I worked a jackhammer here in the late ’80s, on a construction crew remodeling the guts of this movie palace. And after it reopened, my friend Dylan worked here. Maybe as an assistant to David Packard, who knows, nobody asked too many questions. He’d sneak us in, hand us free drinks and popcorn like some kind of benevolent usher-saint. The matinees were often empty. Completely, beautifully empty. And it felt like our own personal movie theatre, this absurd palace of velvet and shadow that existed solely for us, two idiots who couldn’t believe their luck. That’s the thing about a great theatre. When it’s empty and it’s yours, it’s not a building anymore. It’s a cocoon. It’s a deal you’ve struck with the dark.

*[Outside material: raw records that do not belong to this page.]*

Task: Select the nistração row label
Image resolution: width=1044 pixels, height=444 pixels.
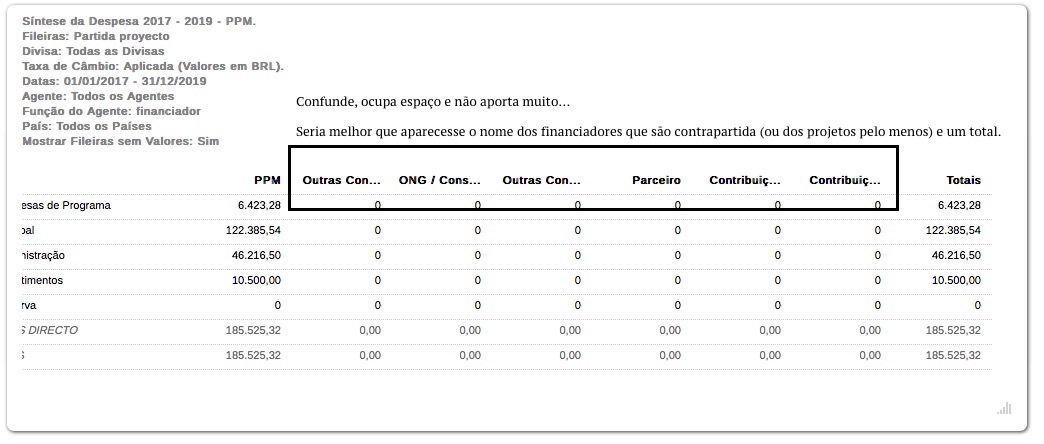Action: [43, 256]
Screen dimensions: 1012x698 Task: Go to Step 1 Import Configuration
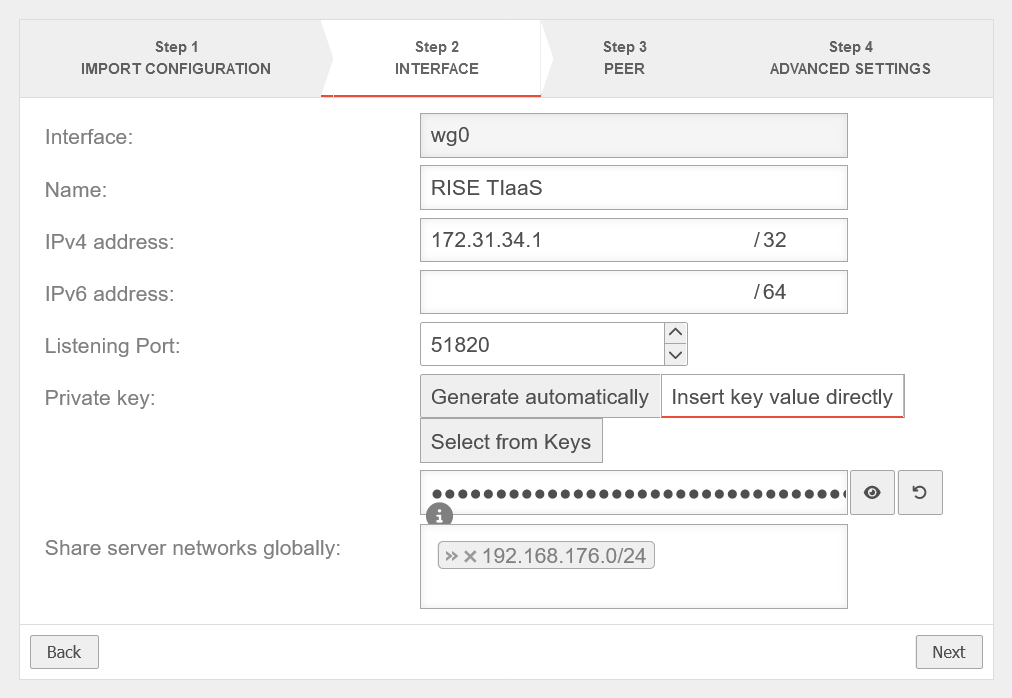click(x=176, y=58)
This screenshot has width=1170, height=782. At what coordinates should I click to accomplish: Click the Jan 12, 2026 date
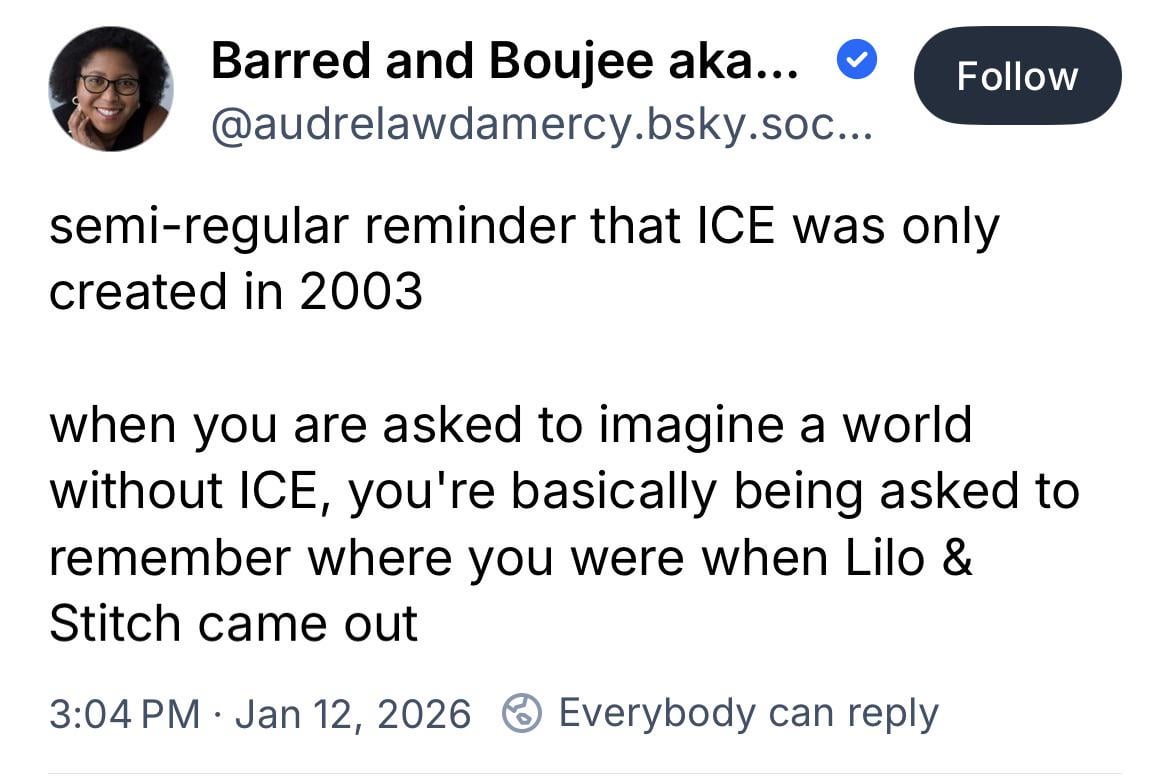tap(352, 714)
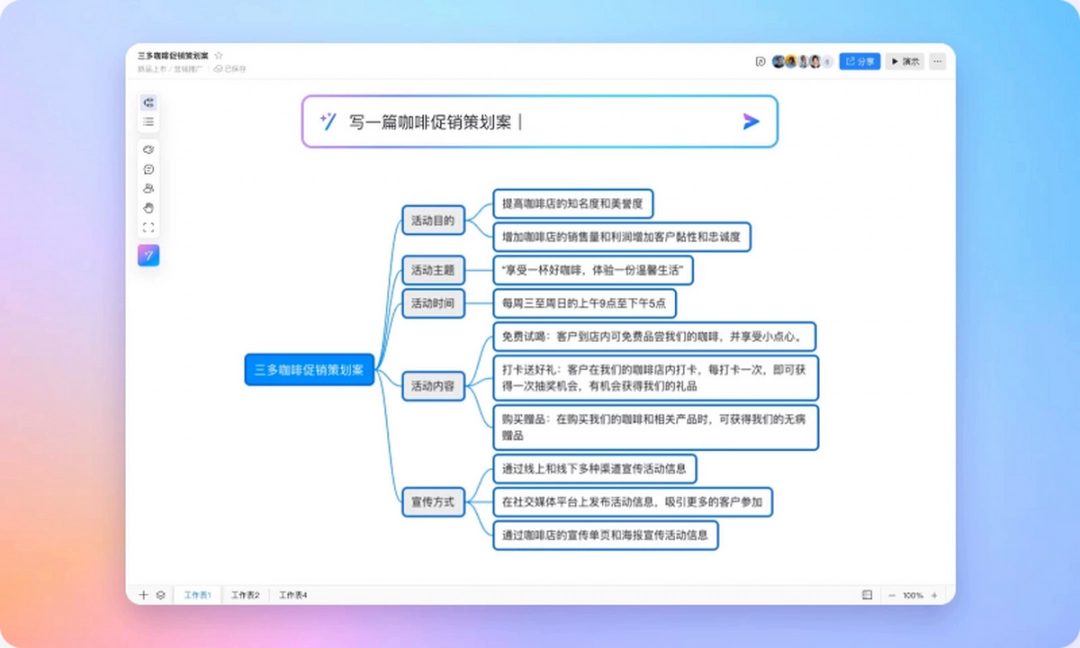The width and height of the screenshot is (1080, 648).
Task: Open document history icon near avatars
Action: [762, 61]
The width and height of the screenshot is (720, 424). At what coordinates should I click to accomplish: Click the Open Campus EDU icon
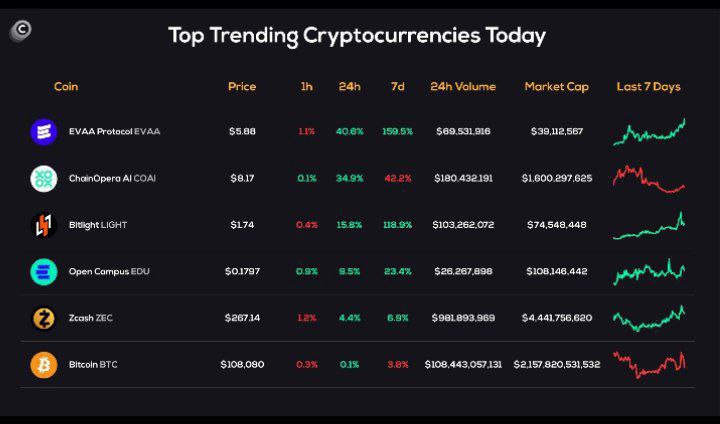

There’s something almost unbearably perfect about the whole arc. Me with a demolition tool in my hands remodeling the place, then sneaking in free to sit in what I’d helped rebuild, then years later photographing it with what I can only call tenderness and filing it under Absolute Solipsism. Which, honestly, is the most Palo Alto thing I’ve ever done.

What Dickens line did I pair with this image? “I loved her against reason, against promise, against peace, against hope, against happiness, against all discouragement that could be.” That’s not nostalgia. That’s obsession. That’s the kind of love that knows the object is doomed and keeps showing up anyway, ready for the 7:15 showing.

Every town has a place like this. Had. The place where the dark swallowed you whole and for two hours nothing was expected of you except to feel something. We keep losing them. We keep not deserving them.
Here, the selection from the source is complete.